Stored entries:

-.-.-

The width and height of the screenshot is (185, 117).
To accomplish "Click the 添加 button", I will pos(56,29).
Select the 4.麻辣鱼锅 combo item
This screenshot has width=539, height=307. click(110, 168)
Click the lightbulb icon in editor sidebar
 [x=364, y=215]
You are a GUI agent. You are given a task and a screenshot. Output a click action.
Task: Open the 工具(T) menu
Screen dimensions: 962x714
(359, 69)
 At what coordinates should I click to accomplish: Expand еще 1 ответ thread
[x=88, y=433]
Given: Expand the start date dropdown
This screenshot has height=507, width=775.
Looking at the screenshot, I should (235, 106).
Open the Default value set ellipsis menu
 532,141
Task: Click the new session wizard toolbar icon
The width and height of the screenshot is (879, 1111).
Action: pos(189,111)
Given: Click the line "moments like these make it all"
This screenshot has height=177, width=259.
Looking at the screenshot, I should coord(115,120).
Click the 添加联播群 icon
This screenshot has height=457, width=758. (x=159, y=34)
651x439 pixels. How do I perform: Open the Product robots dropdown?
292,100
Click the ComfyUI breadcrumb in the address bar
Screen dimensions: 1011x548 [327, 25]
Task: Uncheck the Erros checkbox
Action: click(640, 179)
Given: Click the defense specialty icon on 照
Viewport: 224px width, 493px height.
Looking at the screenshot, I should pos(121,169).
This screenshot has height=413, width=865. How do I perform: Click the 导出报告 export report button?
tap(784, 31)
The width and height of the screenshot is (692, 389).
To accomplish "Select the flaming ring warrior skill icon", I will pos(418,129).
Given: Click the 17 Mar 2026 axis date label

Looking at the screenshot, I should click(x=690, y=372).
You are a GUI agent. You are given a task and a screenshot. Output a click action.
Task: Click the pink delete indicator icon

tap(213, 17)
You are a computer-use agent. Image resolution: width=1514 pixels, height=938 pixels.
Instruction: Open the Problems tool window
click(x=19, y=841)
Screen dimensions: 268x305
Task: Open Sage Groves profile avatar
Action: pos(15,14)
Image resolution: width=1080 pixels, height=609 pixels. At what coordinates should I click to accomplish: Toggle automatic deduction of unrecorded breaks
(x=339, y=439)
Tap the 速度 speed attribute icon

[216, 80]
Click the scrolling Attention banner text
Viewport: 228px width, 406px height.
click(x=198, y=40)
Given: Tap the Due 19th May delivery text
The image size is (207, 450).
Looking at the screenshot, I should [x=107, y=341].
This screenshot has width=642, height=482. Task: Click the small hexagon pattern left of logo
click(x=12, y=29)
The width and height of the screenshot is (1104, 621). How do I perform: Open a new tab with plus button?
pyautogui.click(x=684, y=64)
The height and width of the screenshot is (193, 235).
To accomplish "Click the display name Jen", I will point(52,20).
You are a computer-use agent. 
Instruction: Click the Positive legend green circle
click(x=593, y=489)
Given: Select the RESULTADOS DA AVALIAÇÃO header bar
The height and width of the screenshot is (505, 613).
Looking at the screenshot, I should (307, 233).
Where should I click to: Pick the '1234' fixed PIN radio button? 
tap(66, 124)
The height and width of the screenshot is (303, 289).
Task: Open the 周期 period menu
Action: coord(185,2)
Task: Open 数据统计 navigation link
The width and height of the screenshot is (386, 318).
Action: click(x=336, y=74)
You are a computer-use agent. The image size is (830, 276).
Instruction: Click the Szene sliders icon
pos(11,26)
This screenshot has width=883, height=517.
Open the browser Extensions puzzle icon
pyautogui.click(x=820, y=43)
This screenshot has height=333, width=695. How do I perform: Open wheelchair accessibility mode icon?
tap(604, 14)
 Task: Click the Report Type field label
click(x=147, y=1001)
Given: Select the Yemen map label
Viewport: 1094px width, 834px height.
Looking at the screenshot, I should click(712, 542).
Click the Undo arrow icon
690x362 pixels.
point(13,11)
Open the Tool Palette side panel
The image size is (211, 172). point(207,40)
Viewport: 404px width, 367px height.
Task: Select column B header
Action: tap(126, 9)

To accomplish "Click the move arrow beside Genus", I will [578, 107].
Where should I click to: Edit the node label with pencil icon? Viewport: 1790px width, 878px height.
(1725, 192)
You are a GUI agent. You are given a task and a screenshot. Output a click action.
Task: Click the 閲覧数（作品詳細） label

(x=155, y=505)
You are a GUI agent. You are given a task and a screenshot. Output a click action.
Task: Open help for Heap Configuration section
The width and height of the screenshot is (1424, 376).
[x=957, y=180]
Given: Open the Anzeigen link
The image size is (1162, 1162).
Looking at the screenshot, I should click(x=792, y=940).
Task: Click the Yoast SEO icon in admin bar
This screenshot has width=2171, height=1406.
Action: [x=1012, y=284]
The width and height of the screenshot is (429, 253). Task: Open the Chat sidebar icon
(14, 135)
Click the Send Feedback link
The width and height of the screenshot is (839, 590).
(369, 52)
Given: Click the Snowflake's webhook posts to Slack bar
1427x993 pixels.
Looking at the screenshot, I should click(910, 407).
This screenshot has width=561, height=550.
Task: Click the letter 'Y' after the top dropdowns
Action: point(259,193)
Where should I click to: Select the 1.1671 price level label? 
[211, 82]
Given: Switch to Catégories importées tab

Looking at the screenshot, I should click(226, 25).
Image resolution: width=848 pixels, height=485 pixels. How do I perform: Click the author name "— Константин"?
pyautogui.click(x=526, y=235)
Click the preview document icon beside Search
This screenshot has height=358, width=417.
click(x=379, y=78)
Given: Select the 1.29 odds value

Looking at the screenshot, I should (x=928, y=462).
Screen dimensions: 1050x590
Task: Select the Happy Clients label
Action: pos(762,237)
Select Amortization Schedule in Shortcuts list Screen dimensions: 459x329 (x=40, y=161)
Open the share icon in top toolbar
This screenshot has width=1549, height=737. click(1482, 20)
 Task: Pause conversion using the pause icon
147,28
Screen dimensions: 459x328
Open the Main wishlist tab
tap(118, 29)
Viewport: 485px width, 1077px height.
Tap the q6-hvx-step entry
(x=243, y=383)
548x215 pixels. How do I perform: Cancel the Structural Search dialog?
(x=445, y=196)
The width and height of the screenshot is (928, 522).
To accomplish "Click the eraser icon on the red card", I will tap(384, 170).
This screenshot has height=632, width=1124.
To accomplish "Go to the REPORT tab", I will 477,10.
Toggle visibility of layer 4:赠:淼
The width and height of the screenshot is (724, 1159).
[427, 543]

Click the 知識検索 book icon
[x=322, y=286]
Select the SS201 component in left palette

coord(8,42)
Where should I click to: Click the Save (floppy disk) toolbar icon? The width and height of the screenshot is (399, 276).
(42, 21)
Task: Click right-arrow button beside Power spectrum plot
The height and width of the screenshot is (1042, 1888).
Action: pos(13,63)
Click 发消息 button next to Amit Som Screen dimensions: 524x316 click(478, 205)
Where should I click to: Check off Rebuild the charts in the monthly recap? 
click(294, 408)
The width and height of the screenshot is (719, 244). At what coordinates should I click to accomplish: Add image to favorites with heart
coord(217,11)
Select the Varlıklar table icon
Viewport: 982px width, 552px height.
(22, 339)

-.-.-

[PROBLEM TO WORK ON]
Rewrite the entries between the line containing "The width and height of the screenshot is (692, 389)." and the line containing "tap(213, 17)", inclusive, as a two-column CSV with the headers instruction and action, one row per entry. Put each value in a single quoted field, with line breaks replaced by spaces.

[PROBLEM SOLUTION]
instruction,action
"The width and height of the screenshot is (692, 389). To accomplish ""Select the flaming ring warrior skill icon"",","I will pos(418,129)."
"Given: Click the 17 Mar 2026 axis date label","Looking at the screenshot, I should click(x=690, y=372)."
"You are a GUI agent. You are given a task and a screenshot. Output a click action. Task: Click the pink delete indicator icon","tap(213, 17)"